C’est à Georges Limbour que nous devons une des premières descriptions de cette sculpture, aperçue lors d’une visite de l’atelier de l’artiste : « Quand nous allions sortir, Germaine Richier […] eut l’envie de nous découvrir un objet d’environ un mètre cinquante de haut, enveloppé de tissus humides. Elle le désemmaillota donc, car ici la bandelette est d’un usage contraire à la manière dont on l’employait chez les égyptiens : au lieu qu’elle enveloppe les corps après la mort, c’est avant leur naissance complète qu’elle les protège. C’était donc un travail inachevé : un homme forêt, fait d’une branche d’arbre judicieusement choisie, de glaise, de fil de fer, et je crois qu’il y avait encore de la mousse, oui, tout au moins sur la branche. Sans doute ces différentes natures n’étaient-elles que provisoires, livrées par l’inspiration immédiate, rassemblées telles quelles dans l’élan de l’inspiration et destinées à s’effacer plus tard devant le plâtre. » Un an plus tard, en 1948 lors d’une visite à l’exposition consacrée à Germaine Richier par la galerie Maeght, Georges Limbour eut l’occasion de voir la version en bronze de la sculpture : « … voici un homme-forêt, qui est en bronze. A ses formes, on devine que cet être […] a été primitivement composé de diverse substances disparates, telles que la terre et des végétaux. On voit bien, par exemple, que son bras droit est le moulage d’une branche d’arbre noueuse qui évoquait un bras et une épaule. Il s’agit donc là d’une opération qui rappelle en peinture le collage, avec cette différence qu’ici l’objet rapporté s’est trouvé transmué, a changé de nature, passant du bois au bronze et, par là même, s’est totalement intégré à l’unité de l’ensemble… »

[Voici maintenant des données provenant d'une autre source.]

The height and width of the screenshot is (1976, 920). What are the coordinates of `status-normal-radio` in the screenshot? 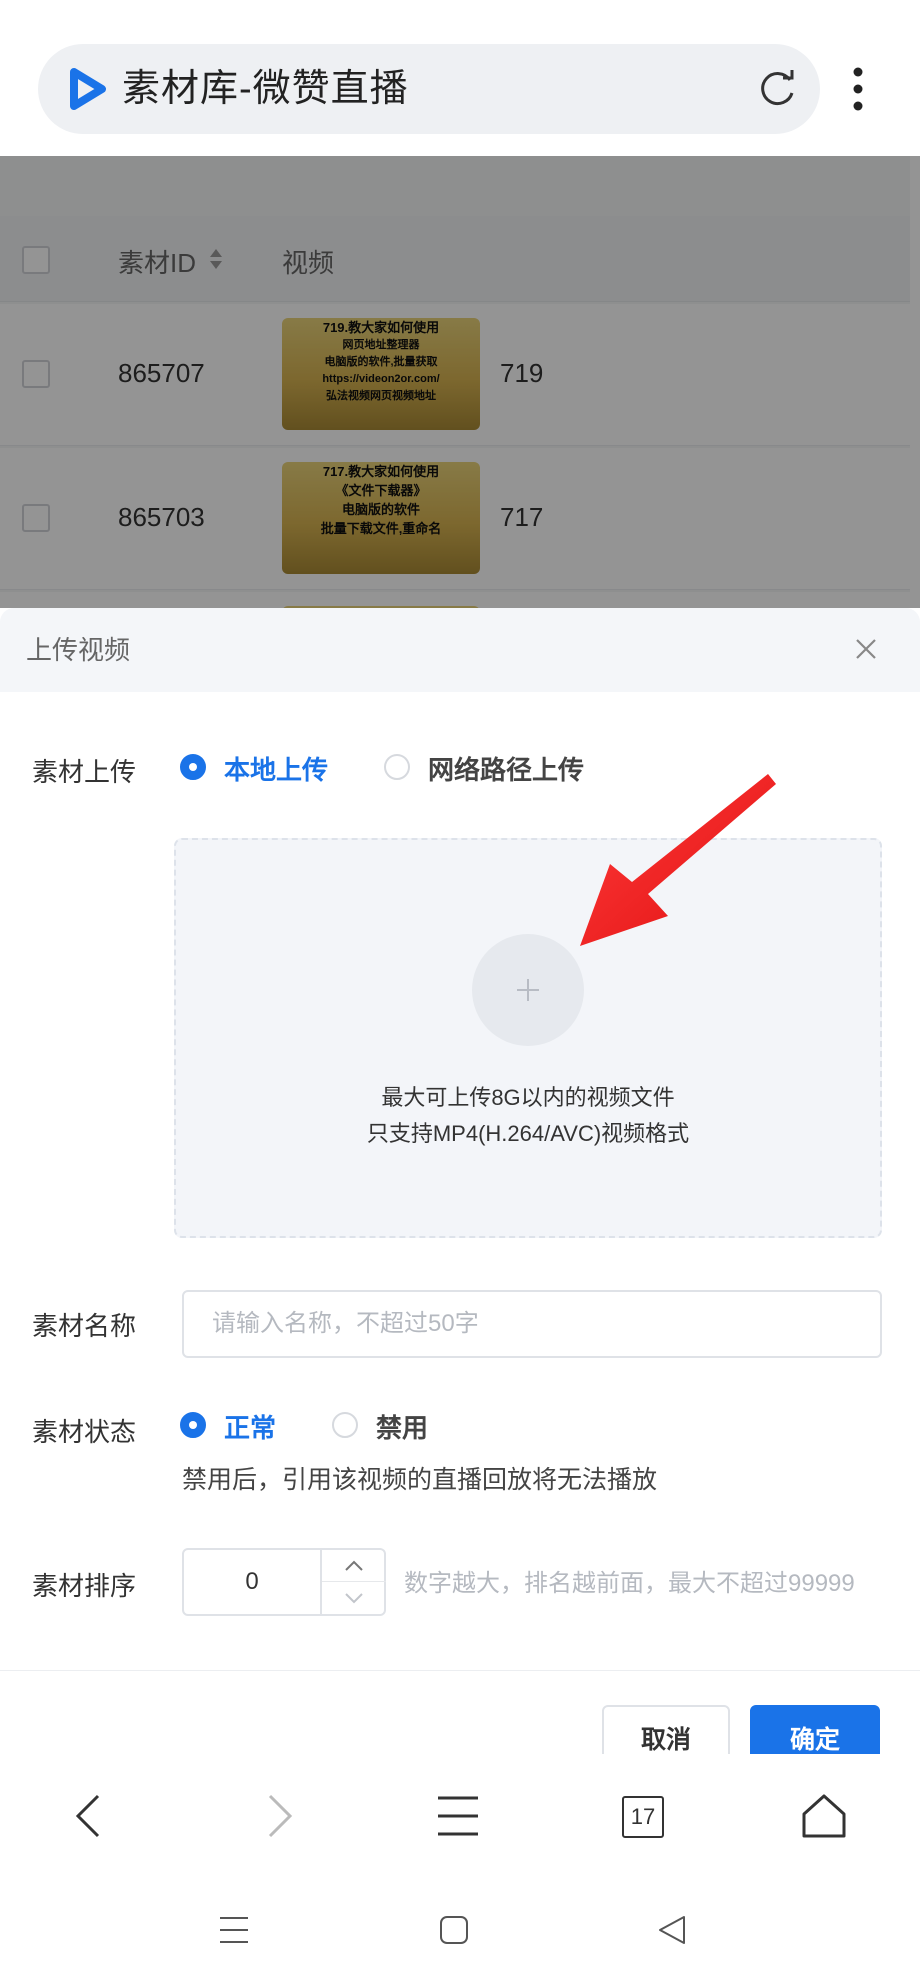 It's located at (193, 1425).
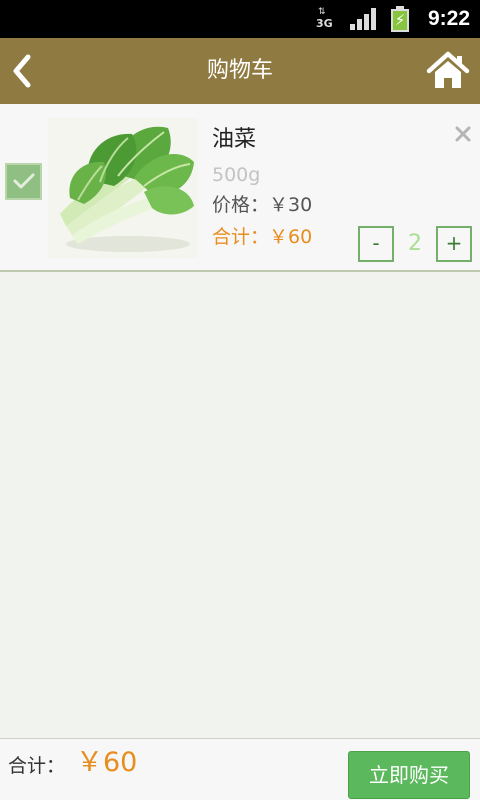 This screenshot has width=480, height=800. What do you see at coordinates (127, 189) in the screenshot?
I see `bok-choy-image` at bounding box center [127, 189].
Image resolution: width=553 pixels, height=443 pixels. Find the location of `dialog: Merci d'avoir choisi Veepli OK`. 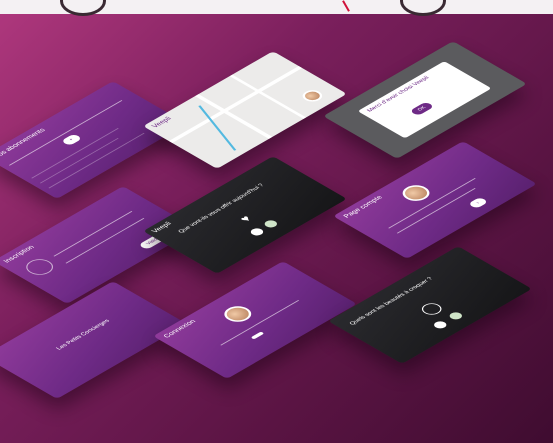

dialog: Merci d'avoir choisi Veepli OK is located at coordinates (424, 100).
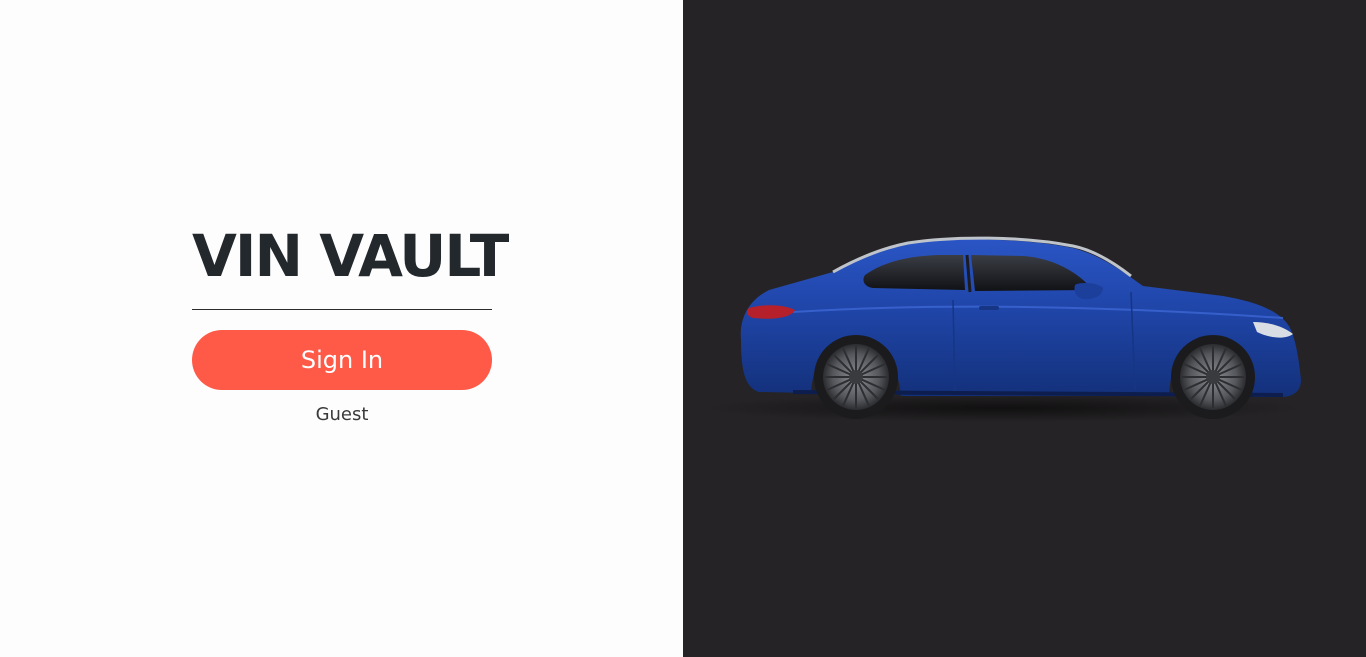 Image resolution: width=1366 pixels, height=657 pixels. What do you see at coordinates (342, 360) in the screenshot?
I see `sign-in-button: Sign In` at bounding box center [342, 360].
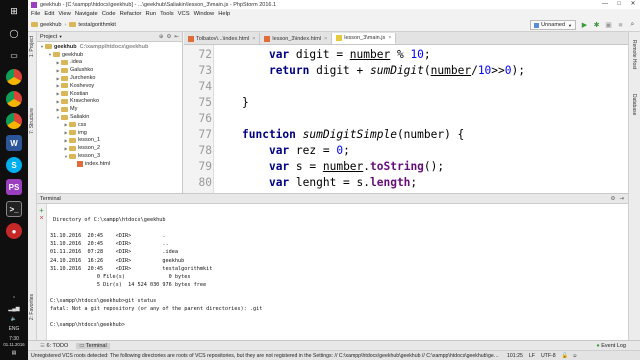 The height and width of the screenshot is (360, 640). What do you see at coordinates (14, 319) in the screenshot?
I see `volume-icon: 🔈` at bounding box center [14, 319].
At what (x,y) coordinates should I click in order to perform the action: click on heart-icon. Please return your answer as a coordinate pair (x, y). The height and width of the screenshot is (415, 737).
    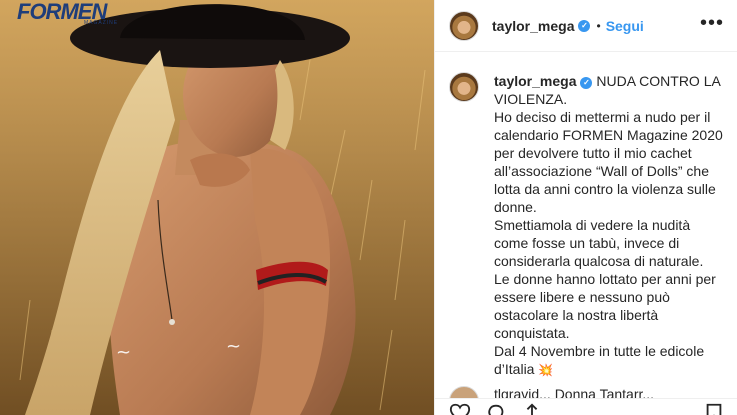
    Looking at the image, I should click on (460, 408).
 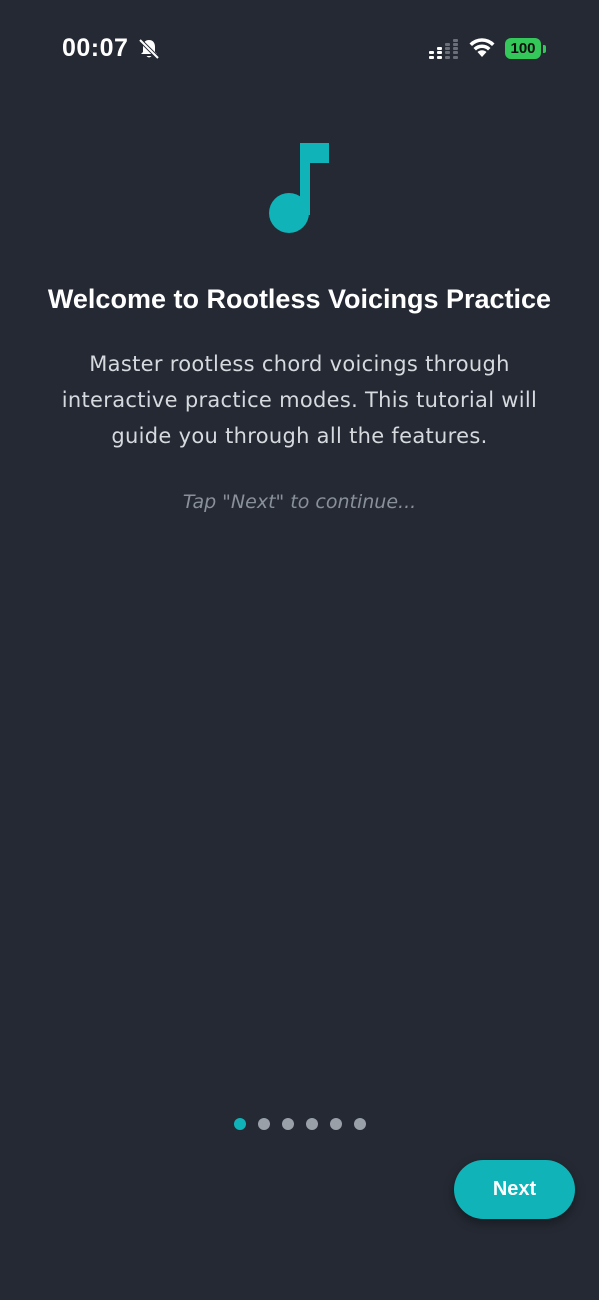 I want to click on music-note-icon, so click(x=300, y=190).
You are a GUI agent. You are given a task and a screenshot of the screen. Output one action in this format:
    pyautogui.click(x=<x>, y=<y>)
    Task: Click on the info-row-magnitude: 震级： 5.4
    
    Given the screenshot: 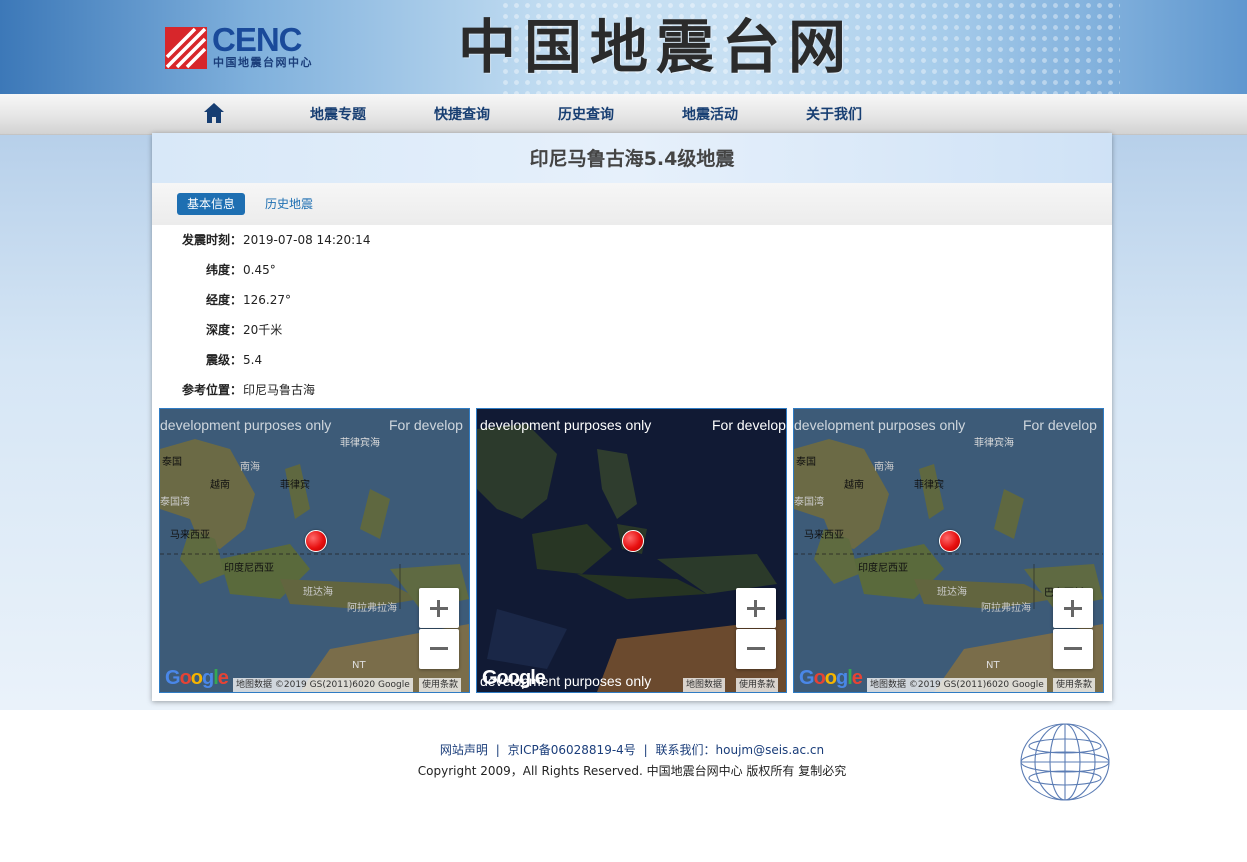 What is the action you would take?
    pyautogui.click(x=632, y=360)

Germaine Richier (1902-1959)

Sculpteur, dessinateur, graveur, Germaine Richier est formée par Antoine Bourdelle à Paris entre 1925 et 1929, au même moment qu’Alberto Giacometti, après une première formation à l’École des Beaux-Arts de Montpellier. Pendant de nombreuses années, elle sculpte de manière classique – modelant des visages aux traits précis – jusqu’en 1939 où l’ensemble s’émancipe du modèle pour revêtir une figuration inédite et singulière, à la limite du fantastique. On parle d’hommes insectes, d’un monde ou d’un univers antéhistorique, qui n’a pas été écrit et qui s’épanouit dans les sous-bois de l’atelier.